Interruzione del processo per cancellazione della società ricorrente dal registro delle imprese (TAR Lombardia n. 4001 del 29.07.2026)
Principi di diritto (Massima)
La cancellazione dal registro delle imprese di una società di capitali, intervenuta nel corso del giudizio, determina l’interruzione del processo ai sensi dell’art. 79, comma 2, cod. proc. amm., in quanto evento che comporta la perdita della capacità processuale della parte. Il giudice, pertanto, non può pronunciarsi nel merito ma deve limitarsi a dare atto dell’interruzione, con conseguente onere delle parti di proseguire o riassumere il giudizio secondo le modalità di cui all’art. 80, commi 2 e 3, cod. proc. amm. La declaratoria di interruzione prescinde da una valutazione circa la fondatezza della domanda e assume carattere meramente ricognitivo dell’evento estintivo della capacità processuale.
Il Fatto
La società ricorrente impugnava dinanzi al TAR Lombardia l’ordinanza di sospensione dei lavori notificata dal Comune di Varese, nonché, con motivi aggiunti, la successiva ingiunzione di demolizione e ripristino. Nel corso del giudizio, la società depositava in atti, in data 20 aprile 2026, la documentazione attestante il proprio scioglimento e la cancellazione dal registro delle imprese, richiedendo quindi, con istanza del 21 aprile 2026, la declaratoria di interruzione del processo.
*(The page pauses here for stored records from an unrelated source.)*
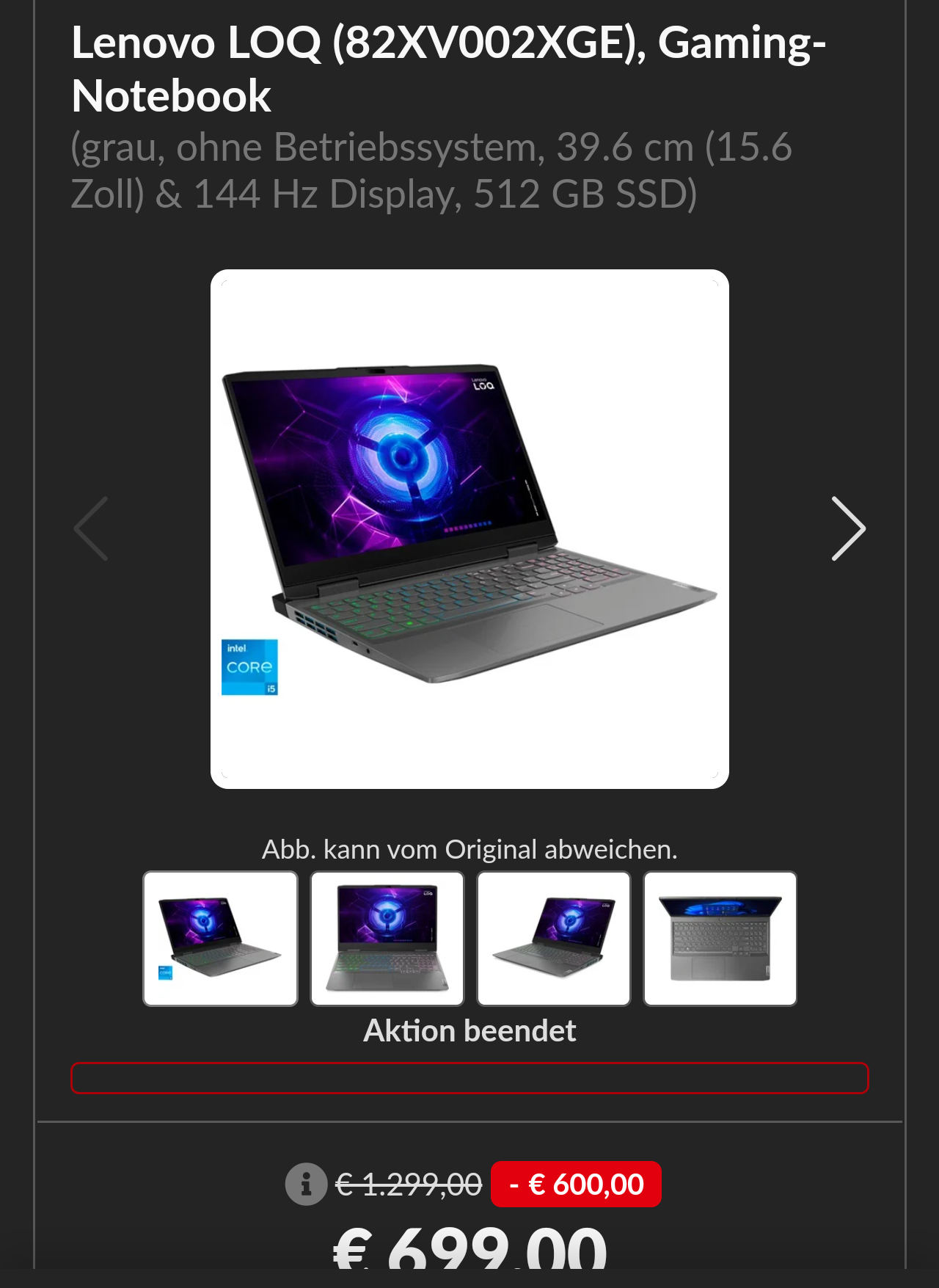Click the Intel Core i5 badge on product image

click(x=249, y=666)

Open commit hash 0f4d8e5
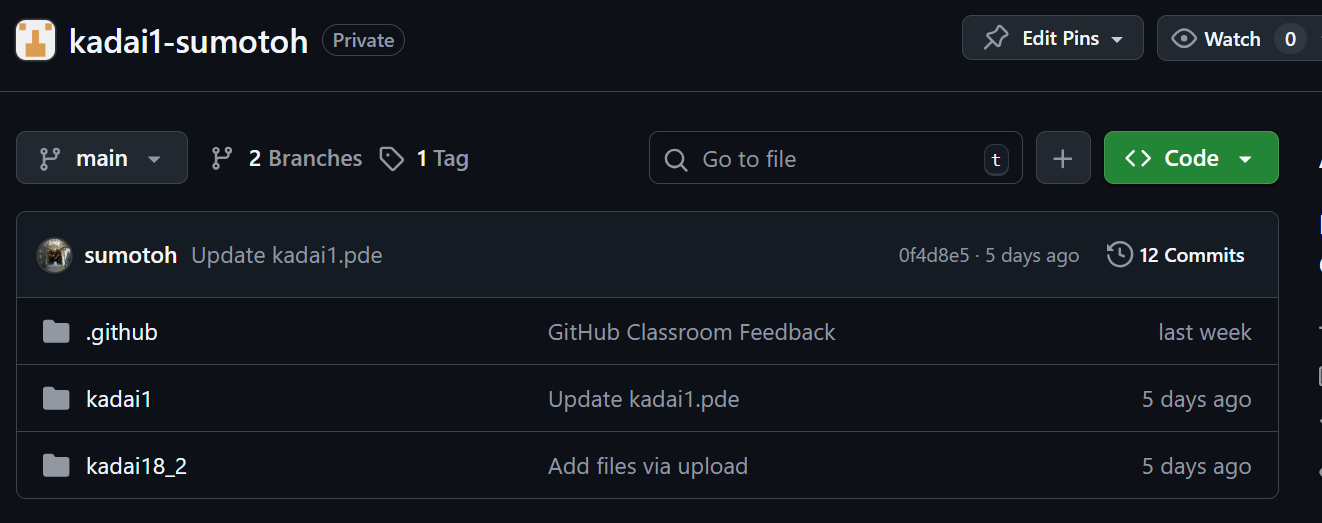point(933,256)
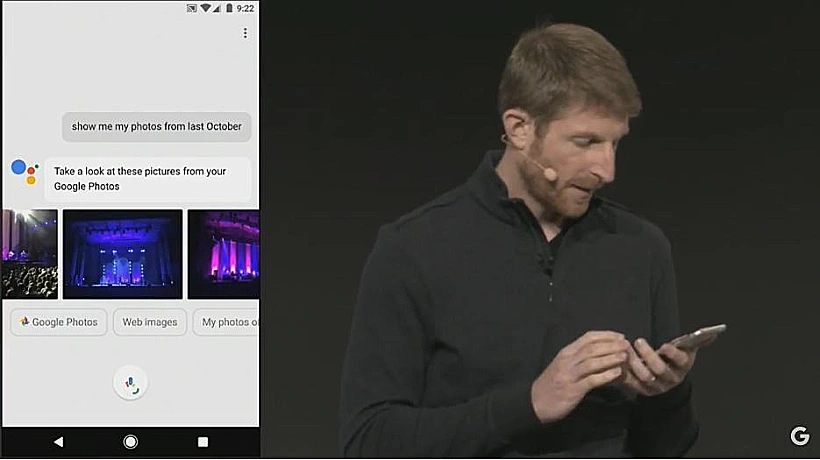Click the battery icon in status bar

tap(229, 8)
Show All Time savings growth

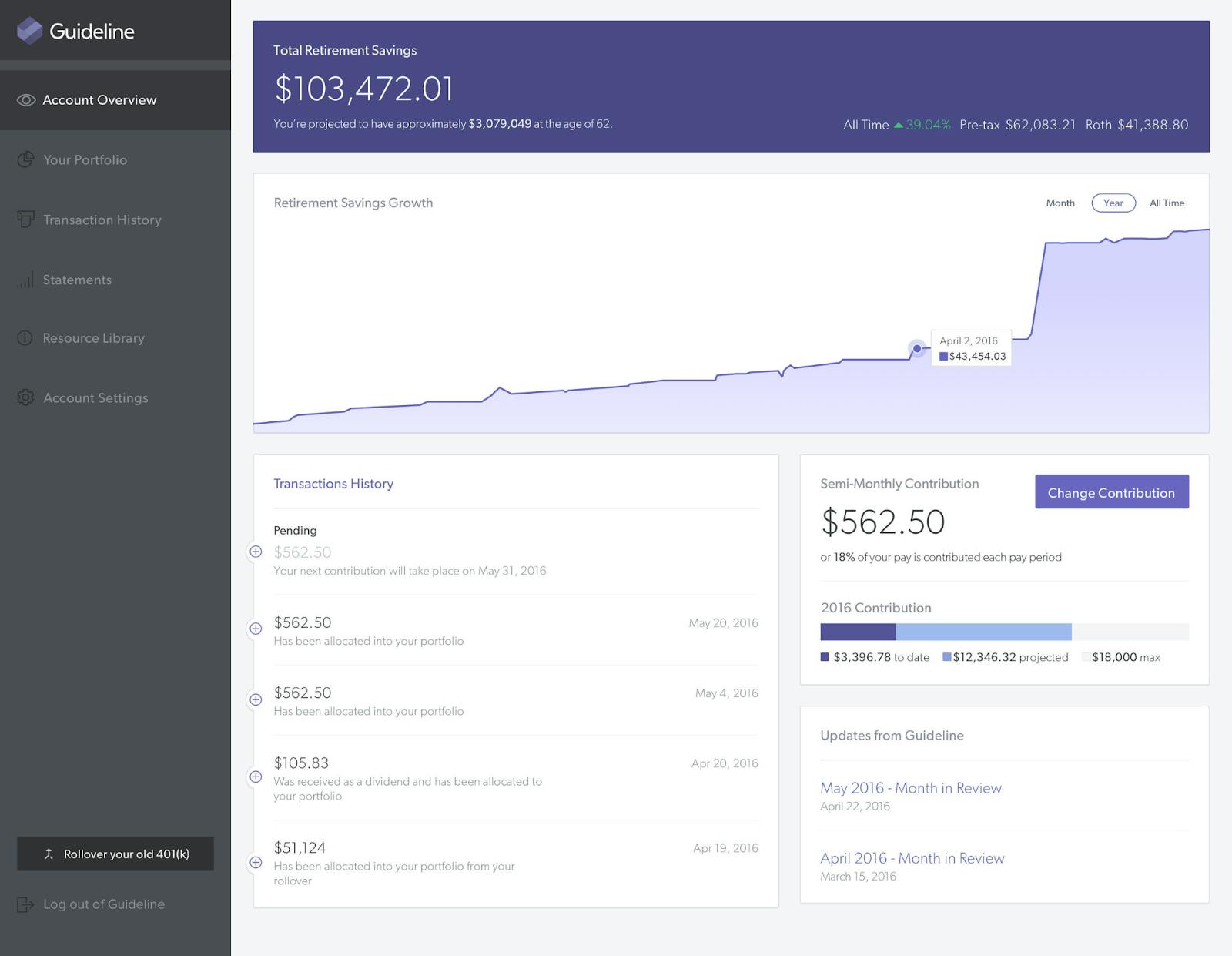tap(1167, 203)
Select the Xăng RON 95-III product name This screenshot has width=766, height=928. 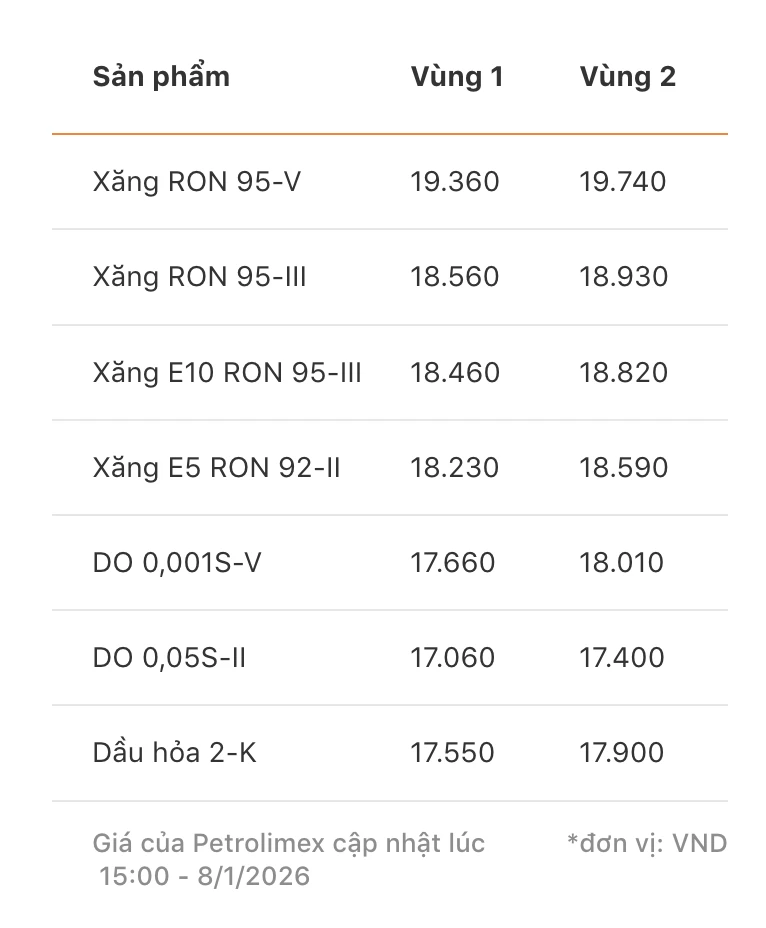click(x=199, y=277)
La Motivazione della Corte
Il Collegio, esaminate le evidenze documentali prodotte dalla difesa della società ricorrente, ha rilevato che la cancellazione dal registro delle imprese integra un’ipotesi di perdita della capacità processuale della parte, riconducibile alla fattispecie di cui all’art. 79, comma 2, cod. proc. amm., che richiama le disposizioni di cui agli artt. 299 e ss. c.p.c. in tema di interruzione del processo.
L’ordinanza precisa che, a fronte di tale evenienza, il giudice non dispone di alcun margine discrezionale: l’effetto interruttivo consegue automaticamente all’evento estintivo, sicché il Collegio non può fare altro che dare atto dell’interruzione, senza poter entrare nel merito delle domande proposte. Tale soluzione risulta coerente con la natura meramente ricognitiva della declaratoria, che non incide sulla sorte del rapporto sostanziale dedotto in giudizio ma si limita a registrare il verificarsi di un evento processuale rilevante.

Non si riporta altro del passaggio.